■ **Excerpt provided**
==============================

In particular, paper is fairly inexpensive, environment friendly, light weight, and flexible, thereby making it suitable for use in flexible electrodes [5]. Because it has a wide surface area, excellent battery characteristics can be expected by evenly coating its surface with a conductive material; the use of silver nanowire films [6], conductive polymers [7], metals, and carbon-based materials (e.g., carbon nanotubes [8], graphene [9], etc.) as the conductive coating has been investigated. Layer-by-layer (LbL) assembly [10], dip coating [11], dry coating [12], electro- and electroless plating [13,14] are among the known coating methods. Through electroless plating, microfiber strands can be coated with a uniform thickness and at a low cost; various metals such as nickel, copper, gold, platinum, and cobalt can also be used as the conductive coating via electroless plating [15].

Nickel phosphide has a wide variety of applications for functional electrochemical devices [1618]. In particular, much work has been recently made on its use for the anode in rechargeable lithium (Li) battery owing to its high theoretical specific capacity [19,20]. As far as we know, however, there was no report about metal phosphide coating on flexible substrate like paper, fiber, and polymer for the use of Li battery anode. Only a few works dealt with the electrochemical or electroless coating of metal phosphide anode on nearly inflexible foam frameworks [21,22].

In this study, a metal alloy was coated on the surface of cellulose paper (CP) to test its feasibility as the anode for Li batteries. Specifically, Hanji, Korean traditional paper, features excellent durability and mechanical strength, and the fiber bonding of Hanji is stronger than that of western paper [23]; via electroless plating, its surface was coated with inexpensive nickel phosphide (Ni-P) with low surface resistance (below 0.5Ω□−1 [24,25]). Unlike conventional methods that utilize two separate materials for the flexible substrate and electrodes, CP can act as a flexible skeleton to maintain the mechanical structure, and the Ni-P film coated via electroless plating can play the roles of both the anode substrate and the active material (electrode material) in Li batteries.

First, electroless-plating conditions were varied to form films with different Ni-to-phosphorus (P) ratios on the surface of CP. The crystal structure and morphology (uniformity) of the formed films were analyzed, and the maintenance of structural integrity during the bending process was checked. To test the applicability of the CP/Ni-P film samples as Li battery anode, the charge/discharge capacity, lifespan, and resistance properties of the anode were analyzed. Moreover, the charge/discharge tendencies of the electrode before and after the mechanical bending were compared to identify the stress-induced changes in the electrochemical properties.

==============================

■ **Dataset content**
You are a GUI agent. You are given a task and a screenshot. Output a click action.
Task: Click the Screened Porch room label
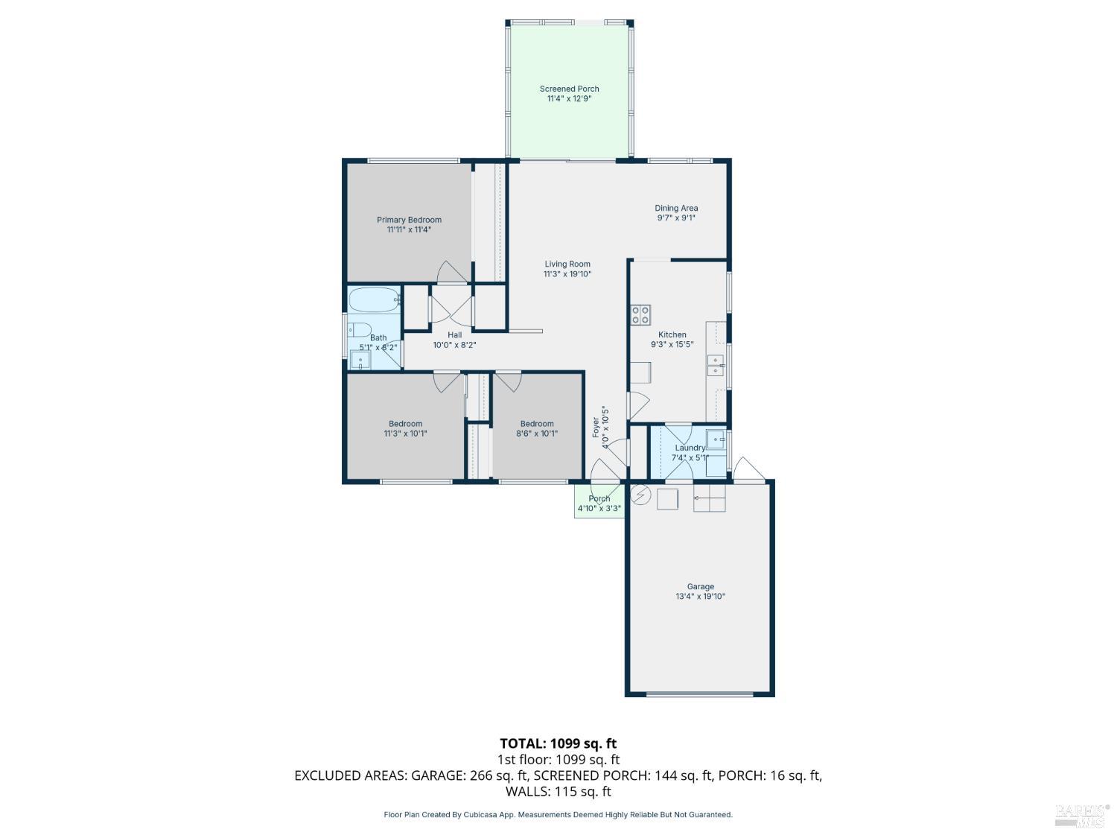(x=569, y=89)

==============================

■ **Your goal**
In the excerpt on coating paper with nickel phosphide, what is the Korean traditional paper used in the study called? The material comes from a different source than the text.

■ **Task result**
Hanji